MATCH #9: TNA World Heavyweight Championship – Kurt Angle vs. Mick Foley
Angle has been the champion since 6.21.09, and this is his second defense. They start slowly with some mat and chain wrestling, and Foley actually keeps up with the Olympic Gold Medalist, who takes an early powder. Back in the ring Foley stays in control, hitting a series of punches. They take the fight to the floor and Foley continues his surprising dominance. Back around the ring Foley continues working over Angle’s previously broken neck. Angle comes back by raking the eyes, and now Angle is in control. Foley comes back with a catapult, sending Angle to the floor. The challenger follows the champion out to the floor and goes for a piledriver, but he gets back dropped right onto the ring steps instead. Angle then slams Foley’s head into the ring steps multiple times. He rolls Foley back in the ring and goes to work on the leg. Angle controls the action for a while, and a series of reversals leads to Angle putting on the Ankle Lock in the center of the ring. Foley rolls out of the Ankle Lock, but Angle knocks him right back down with a clothesline for two. Angle goes up and misses a moonsault. Foley takes advantage with a Double-Arm DDT for a two-count, and then he puts on Mr. Socko. Angle avoids it and shoves Foley into the referee. The champion hits a low blow and the Angle Slam, but it only gets two. That barely got a pop from the crowd, and it’s Angle’s finish. A frustrated Angle drops an elbow on the referee, and then brings a chair in the ring. Foley avoids getting hit by locking Angle in the Mandible Claw, and he throws Angle to the floor. He hits the elbow off the apron. Back in the ring Foley gets a cover and Angle kicks out.

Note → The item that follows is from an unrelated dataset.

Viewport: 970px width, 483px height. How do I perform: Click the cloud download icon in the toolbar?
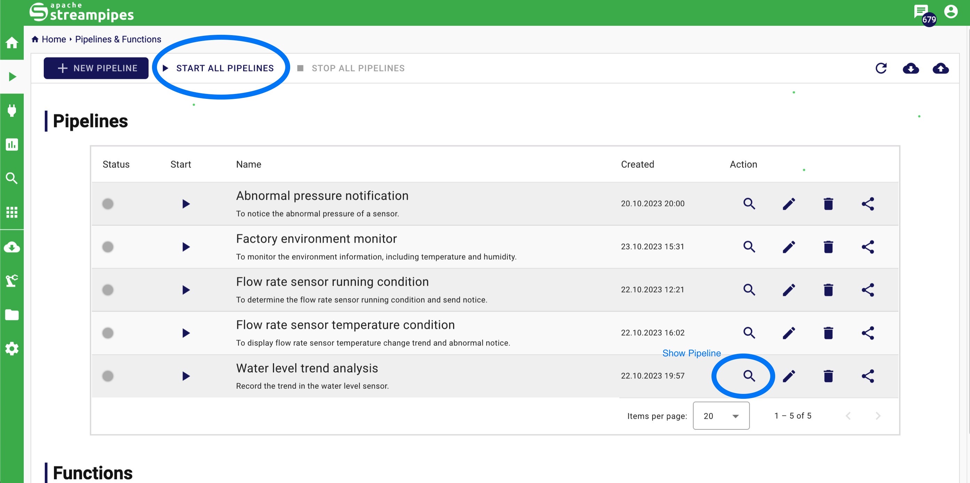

Foley locks on the Mandible Claw with a body scissors. Angle punches his way out of the hold and locks on the Ankle Lock. Foley reaches the ropes but Angle pulls Foley back out and locks on the Ankle Lock once again. This time Foley can’t escape and he has to tap out at 14:05. Foley just has no business being in main event matches at this point, and that makes me sad. The match was solid enough in some spots, but the crowd hardly seemed invested at all, and after all the other Main Event Mafia members won their matches it was severely anti-climactic.